Q: What problem does SilentButDeadly actually exploit?
A: SilentButDeadly exploits the fact that many EDR and AV platforms depend on cloud connectivity for analytics, detection, and policy enforcement. By cutting that network path at the WFP layer while agents keep running, the tool blinds those platforms to local activity and disrupts remote management. 

Q: Does SilentButDeadly uninstall or kill security software?
A: No. SilentButDeadly blocks communications and disrupts services instead of uninstalling agents or tampering with the kernel. That design keeps the tool closer to legitimate platform features and reduces the obvious forensic traces that simple process-kill loops would create.

Q: How could a real attacker abuse this technique?
A: An attacker with administrator access could deploy SilentButDeadly to silence EDR sensors on high-value endpoints before they move laterally or execute further payloads. In that scenario, the security console may still show healthy agents, yet defenders lose real-time visibility and reliable alerts from those systems.

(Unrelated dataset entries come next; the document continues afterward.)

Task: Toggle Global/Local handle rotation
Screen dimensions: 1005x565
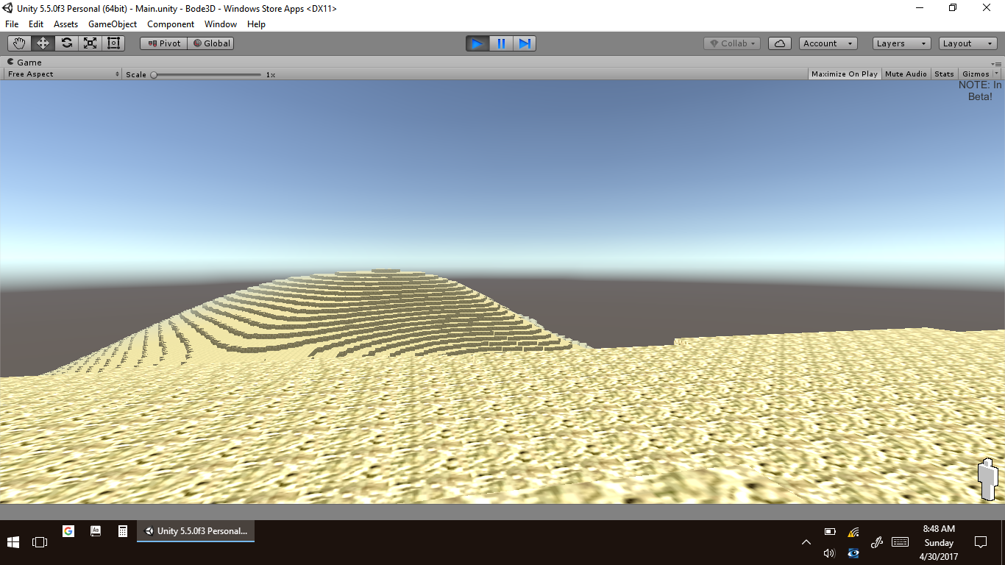Action: 211,43
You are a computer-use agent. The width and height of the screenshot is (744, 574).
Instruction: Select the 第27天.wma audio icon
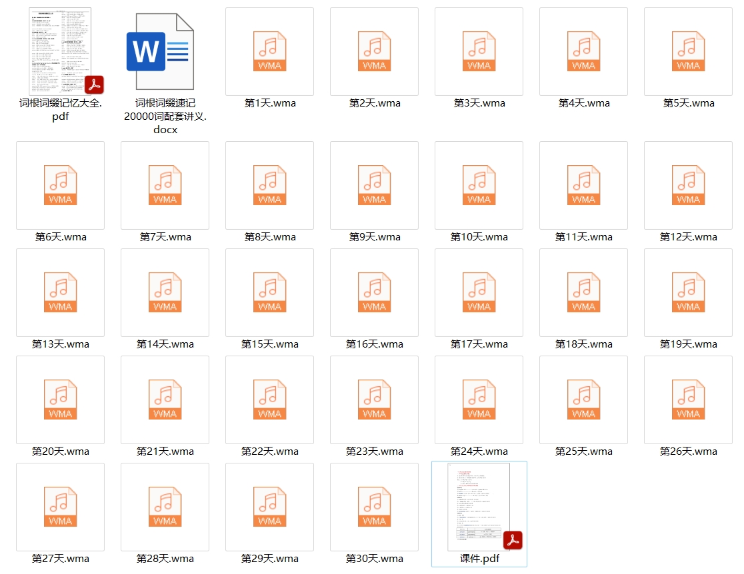click(x=60, y=507)
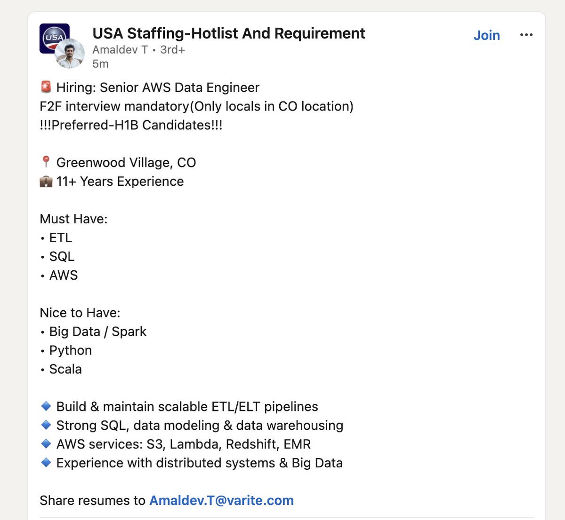Click the 3rd+ connection degree label
565x520 pixels.
[x=172, y=49]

Q: What should defenders monitor to catch SilentButDeadly-like behavior?
A: Defenders should monitor for new WFP filters, unusual WFP provider registrations, suspicious service stop and disable operations against security products, and endpoints that suddenly stop sending telemetry. Correlating those signals provides early warning that an attacker is actively trying to neutralize endpoint defenses. 

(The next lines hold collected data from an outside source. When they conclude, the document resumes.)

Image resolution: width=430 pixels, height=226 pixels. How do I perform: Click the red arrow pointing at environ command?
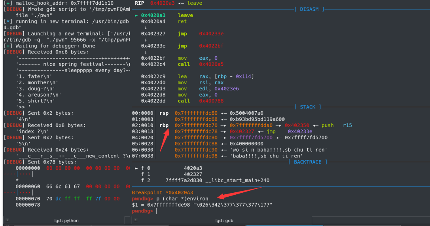coord(240,193)
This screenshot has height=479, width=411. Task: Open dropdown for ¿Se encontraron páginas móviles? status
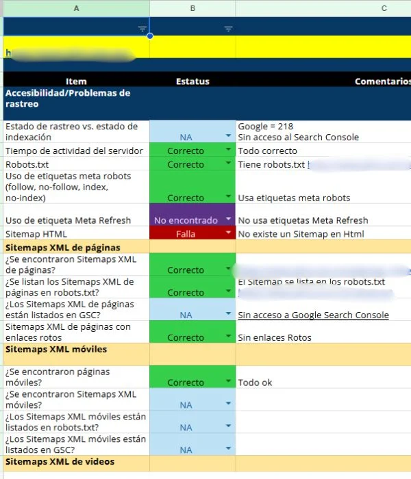(228, 383)
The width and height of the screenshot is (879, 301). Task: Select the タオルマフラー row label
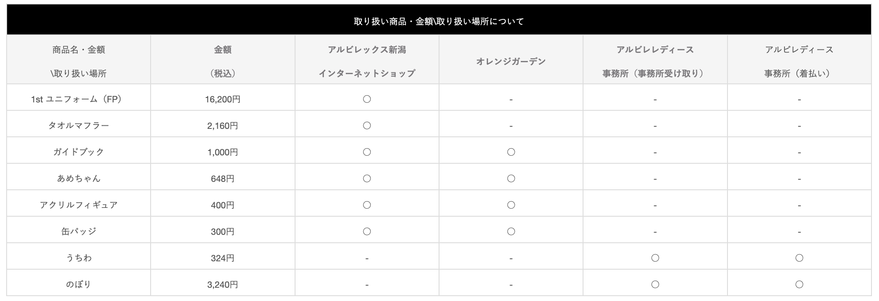click(x=79, y=125)
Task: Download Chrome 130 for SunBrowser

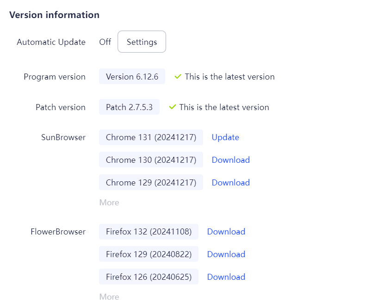Action: click(230, 160)
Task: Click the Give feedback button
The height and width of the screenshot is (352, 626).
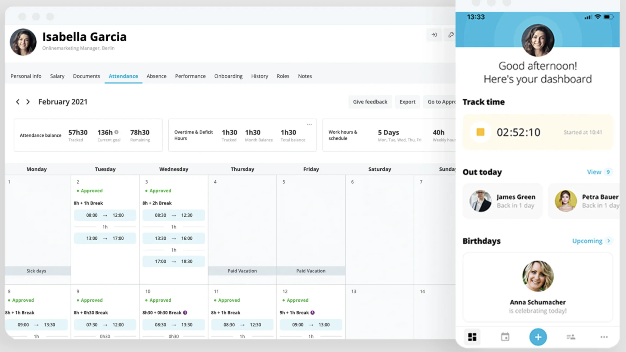Action: (x=370, y=102)
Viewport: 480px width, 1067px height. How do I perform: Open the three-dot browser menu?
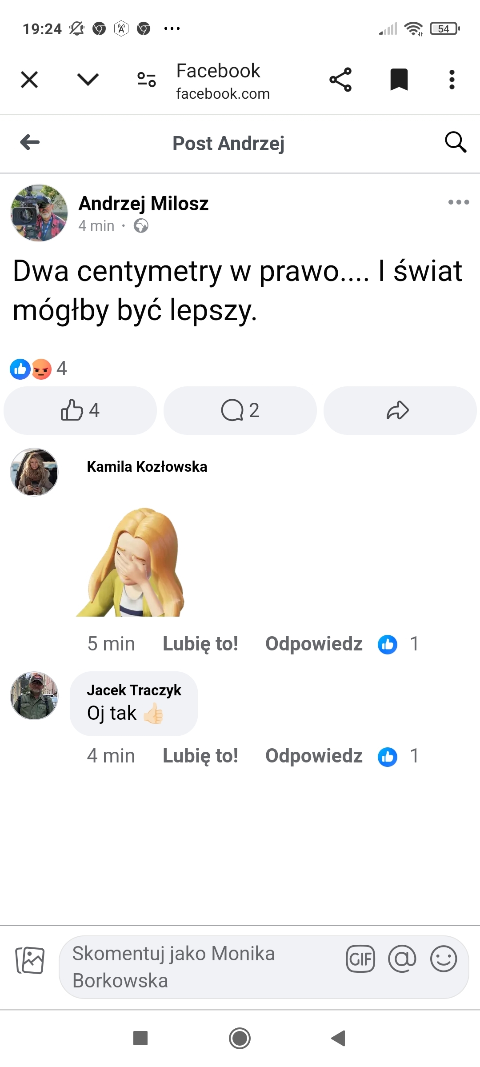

Q: How can security teams use SilentButDeadly safely?
A: Security teams can use SilentButDeadly in authorized test environments to validate EDR resilience, improve detection content, and refine incident-response workflows. They should run it under strict rules of engagement, document each test, and treat the results as an input to hardening decisions rather than as a shortcut to weaken production monitoring.